Allowing the government to root through people’s personal data takes the terrible idea inherent in no-fly lists to the next level. Who exactly is going to be the final arbiter of what’s intended as a joke, and what’s serious? Is the government going to ask you whether you said something in jest, or do they simply get to assume the context behind a statement regardless of the intent? This opens the door for rampant abuse of power.

Keep in mind, a man (Mark Meechan) was prosecuted in Scotland for uploading a video in which he taught his pug to do a Nazi salute. At the beginning of the video, he mentions that he is doing so as a joke, and that he was going to “turn [the dog] into the least cute thing I could think of, which is a Nazi.”

Yet somehow, the fact that the video was intended as a joke was outright disregarded, as the government decided that they, and not Mr. Meechan, would get to be the ones to determine the intent of the video.
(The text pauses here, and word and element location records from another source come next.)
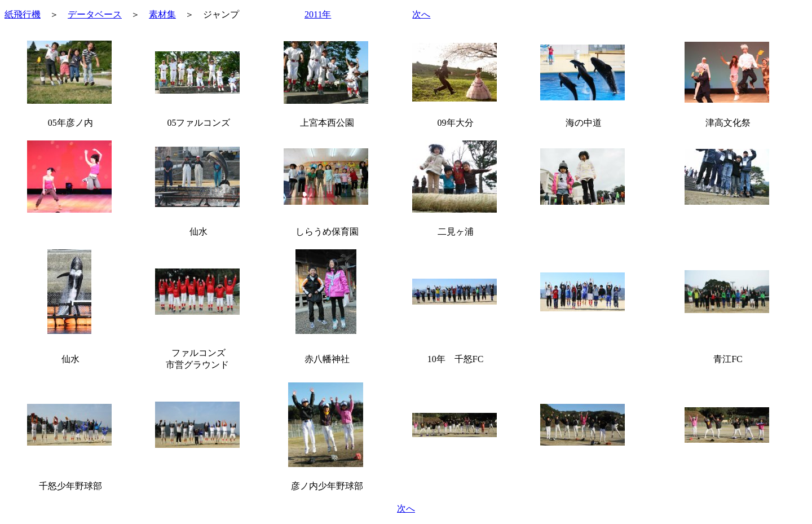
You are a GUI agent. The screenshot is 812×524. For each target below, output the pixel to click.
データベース (95, 14)
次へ (421, 14)
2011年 (317, 14)
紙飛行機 (23, 14)
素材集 (162, 14)
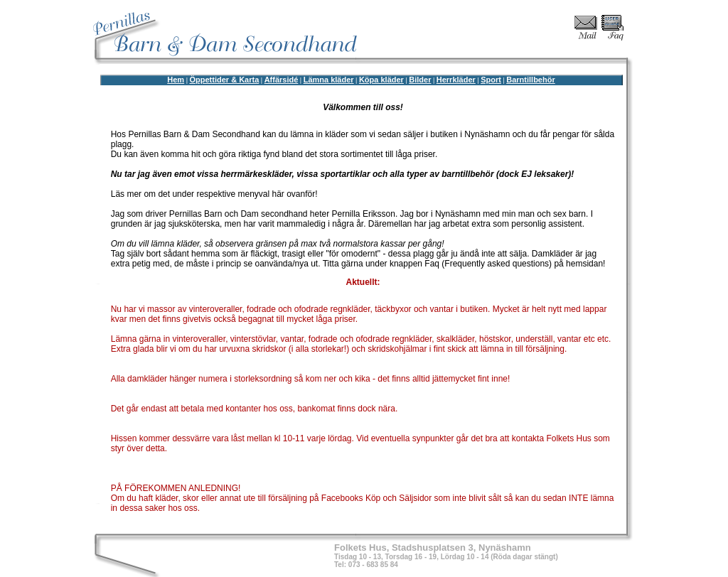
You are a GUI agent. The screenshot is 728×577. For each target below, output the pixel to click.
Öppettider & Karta (224, 80)
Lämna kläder (328, 80)
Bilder (419, 80)
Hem (176, 80)
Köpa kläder (381, 80)
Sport (491, 80)
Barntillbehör (530, 80)
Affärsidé (282, 80)
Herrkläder (456, 80)
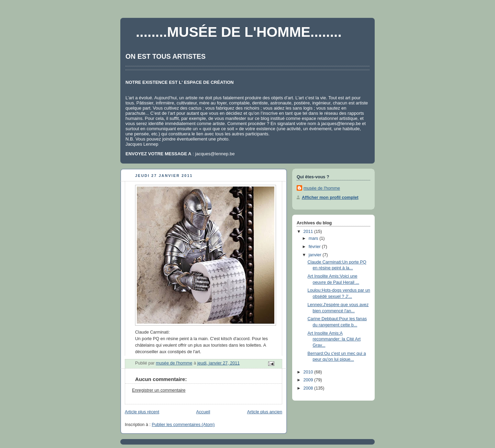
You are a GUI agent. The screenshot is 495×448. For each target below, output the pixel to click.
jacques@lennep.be (341, 123)
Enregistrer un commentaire (159, 390)
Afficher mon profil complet (330, 198)
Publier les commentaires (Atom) (183, 425)
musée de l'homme (322, 188)
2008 (309, 388)
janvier (316, 255)
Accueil (203, 412)
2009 (309, 380)
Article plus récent (142, 412)
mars (314, 238)
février (315, 247)
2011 (309, 232)
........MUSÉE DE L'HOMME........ (239, 32)
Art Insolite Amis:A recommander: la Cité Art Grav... (334, 339)
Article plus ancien (265, 412)
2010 (309, 372)
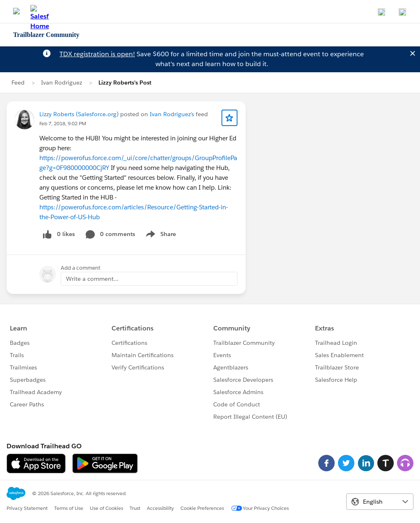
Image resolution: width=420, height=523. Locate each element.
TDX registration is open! (97, 54)
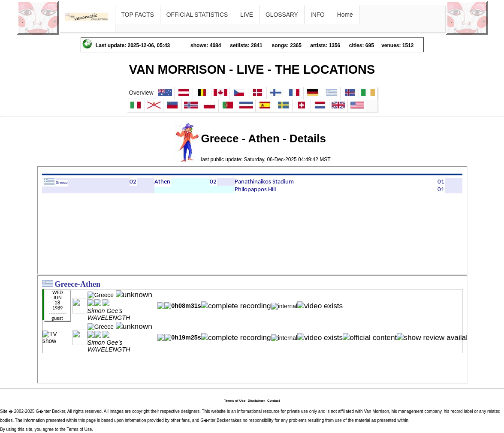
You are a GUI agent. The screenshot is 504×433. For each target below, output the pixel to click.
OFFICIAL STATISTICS (197, 15)
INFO (317, 15)
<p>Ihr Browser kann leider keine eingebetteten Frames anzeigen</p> (252, 220)
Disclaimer (256, 400)
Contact (274, 400)
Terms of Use (235, 400)
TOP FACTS (138, 15)
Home (345, 15)
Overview (141, 93)
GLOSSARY (282, 15)
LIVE (247, 15)
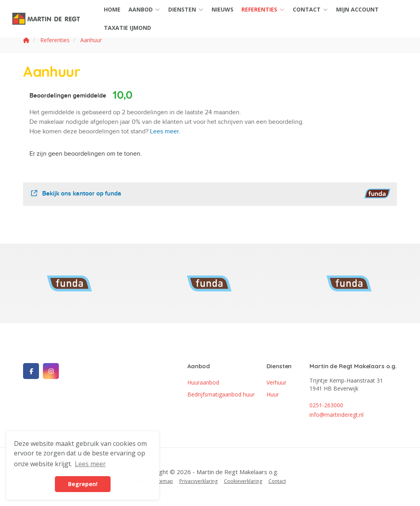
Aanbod (144, 9)
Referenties (263, 9)
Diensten (186, 9)
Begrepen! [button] (83, 484)
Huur (272, 394)
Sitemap (164, 481)
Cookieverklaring (243, 481)
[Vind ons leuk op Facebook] (31, 371)
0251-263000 (326, 405)
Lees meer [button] (90, 464)
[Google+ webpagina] (51, 371)
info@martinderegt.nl (336, 414)
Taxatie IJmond (127, 27)
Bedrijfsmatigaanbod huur (221, 394)
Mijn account (357, 9)
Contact (310, 9)
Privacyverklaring (198, 481)
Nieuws (222, 9)
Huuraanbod (203, 382)
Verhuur (276, 382)
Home (112, 9)
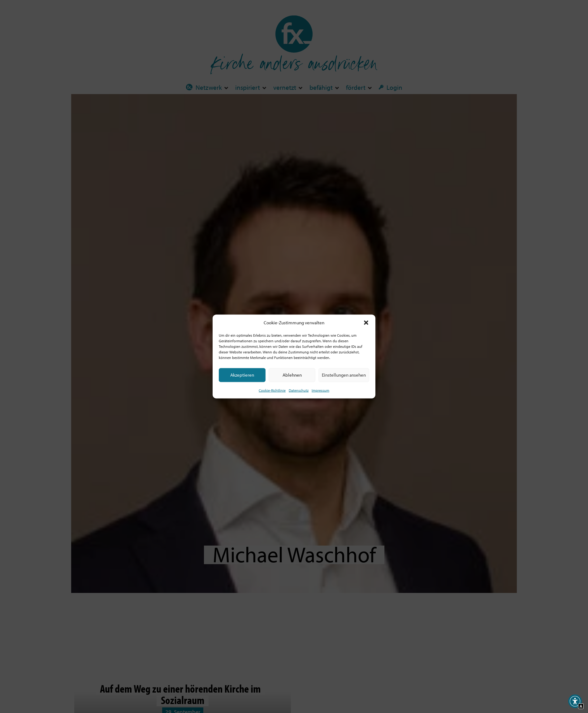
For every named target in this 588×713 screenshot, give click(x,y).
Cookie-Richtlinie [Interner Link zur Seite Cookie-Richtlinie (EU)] (272, 390)
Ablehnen (292, 375)
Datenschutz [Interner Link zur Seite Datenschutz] (298, 390)
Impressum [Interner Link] (320, 390)
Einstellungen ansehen (344, 375)
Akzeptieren (242, 375)
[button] (366, 323)
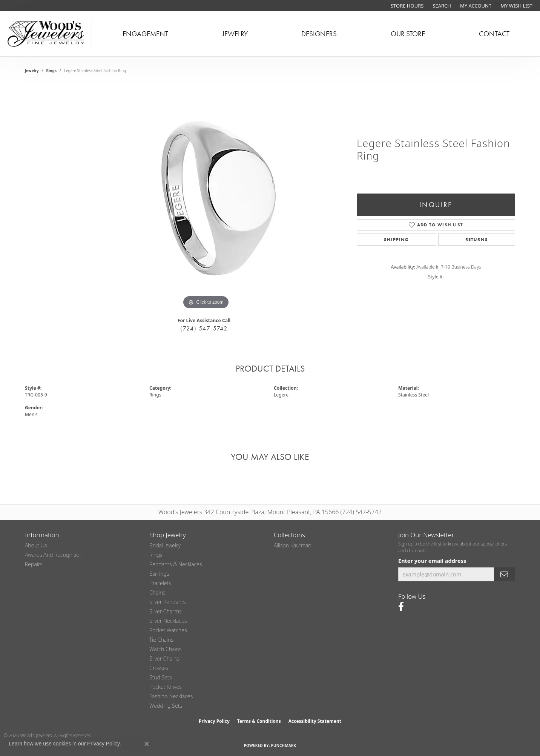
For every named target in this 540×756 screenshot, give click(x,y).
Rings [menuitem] (156, 555)
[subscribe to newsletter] (505, 574)
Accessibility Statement (315, 721)
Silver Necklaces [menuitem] (168, 621)
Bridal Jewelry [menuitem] (165, 545)
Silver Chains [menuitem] (164, 658)
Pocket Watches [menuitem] (168, 630)
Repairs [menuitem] (34, 564)
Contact (494, 34)
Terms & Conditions (259, 721)
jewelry (32, 71)
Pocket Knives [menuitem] (166, 687)
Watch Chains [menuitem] (165, 649)
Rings (51, 71)
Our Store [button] (408, 34)
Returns (477, 240)
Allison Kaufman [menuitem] (293, 545)
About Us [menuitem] (36, 545)
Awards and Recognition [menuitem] (54, 555)
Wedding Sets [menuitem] (166, 705)
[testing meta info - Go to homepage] (46, 34)
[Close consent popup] (147, 744)
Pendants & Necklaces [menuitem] (176, 564)
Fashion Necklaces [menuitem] (171, 696)
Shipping (396, 240)
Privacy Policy (214, 721)
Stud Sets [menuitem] (161, 677)
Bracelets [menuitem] (160, 583)
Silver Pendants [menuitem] (167, 602)
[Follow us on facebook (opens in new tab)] (401, 607)
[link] (406, 6)
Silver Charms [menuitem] (166, 611)
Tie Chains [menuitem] (161, 639)
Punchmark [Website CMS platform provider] (284, 745)
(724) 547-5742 (204, 328)
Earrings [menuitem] (159, 573)
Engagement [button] (145, 34)
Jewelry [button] (235, 34)
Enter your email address (432, 561)
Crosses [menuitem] (159, 668)
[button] (441, 6)
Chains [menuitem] (157, 592)
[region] (206, 198)
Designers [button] (319, 34)
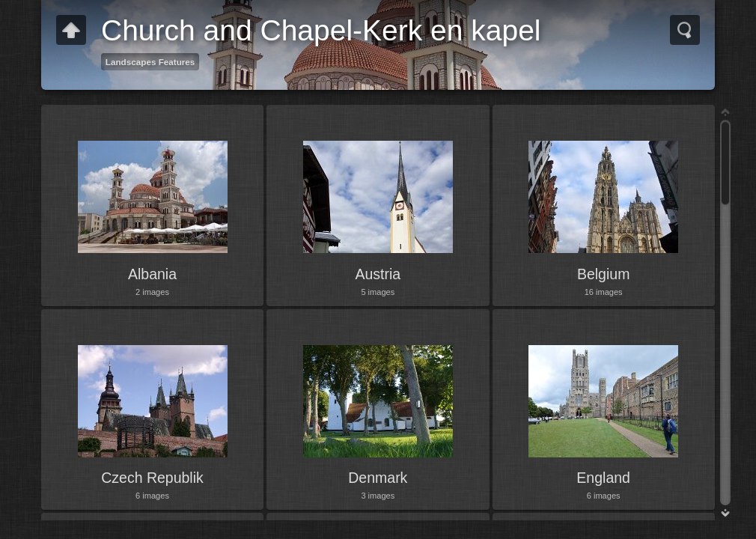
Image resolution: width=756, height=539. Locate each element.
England (603, 478)
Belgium (603, 274)
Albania (152, 274)
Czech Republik (152, 478)
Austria (377, 274)
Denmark (377, 478)
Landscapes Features (150, 61)
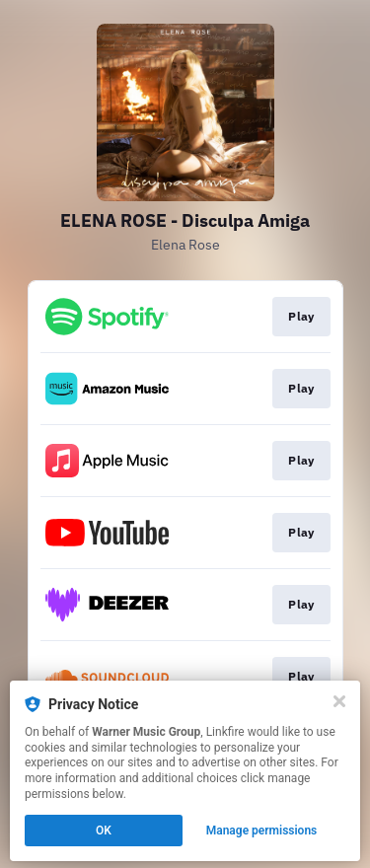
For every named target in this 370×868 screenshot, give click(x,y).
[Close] (339, 701)
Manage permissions (261, 831)
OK (104, 831)
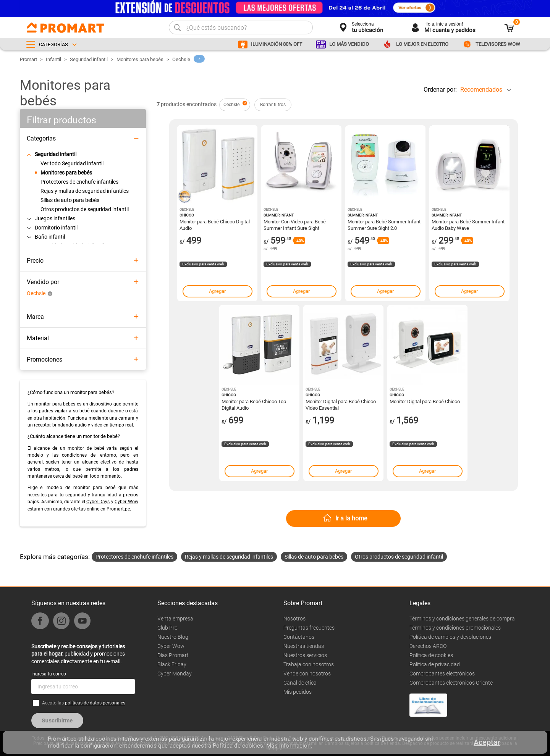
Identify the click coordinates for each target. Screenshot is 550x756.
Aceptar (487, 742)
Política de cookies (431, 655)
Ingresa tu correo (49, 674)
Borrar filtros (273, 105)
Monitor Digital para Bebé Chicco (425, 401)
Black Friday (172, 664)
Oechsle (181, 59)
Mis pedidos (298, 692)
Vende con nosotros (307, 674)
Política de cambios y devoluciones (450, 637)
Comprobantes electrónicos (442, 674)
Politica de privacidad (435, 664)
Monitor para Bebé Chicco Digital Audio (215, 225)
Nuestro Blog (173, 637)
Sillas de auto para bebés (314, 557)
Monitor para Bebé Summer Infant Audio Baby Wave (468, 225)
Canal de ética (300, 683)
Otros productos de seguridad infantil (399, 557)
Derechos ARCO (428, 646)
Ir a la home (351, 518)
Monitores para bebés (140, 59)
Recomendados (481, 89)
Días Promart (173, 655)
The government ultimately decided that he intended the video to be pro-Nazi propaganda, and not the joke it was in fact created to be.

The person who made the joke didn’t get to decide his intent, the government did. That is dystopian, and that is what an absolutely idiotic bill like S9191 would be ushering in within the U.S. judicial system.

A bill like this is just another shiny object created by the government to distract everyone from that fact that most high profile shootings could be prevented if our government was simply less incompetent. Law enforcement and the FBI fail time and time again to enforce laws that exist, and properly conduct investigations pertaining to those laws. Look into practically any mass shooting, from Nikolas Cruz, to San Bernardino, to The Pulse Night Club, and you’ll see that just about every one of them could have been prevented if the local police or FBI had done their jobs correctly.

Either the authorities were notified about the individual numerous times and never followed the proper course of action, or the FBI investigated, but never took the necessary steps to prevent the shooter from making a legal gun purchase. All three of the above shootings involved people the FBI had already been investigating, but for whatever reason never followed through on, ultimately allowing 80 deaths to occur.

But hey, lets just strip people of their constitutional rights, instead of holding people whose salaries we pay to any kind of standard as far as actually doing their jobs. That’s the far better alternative, obviously.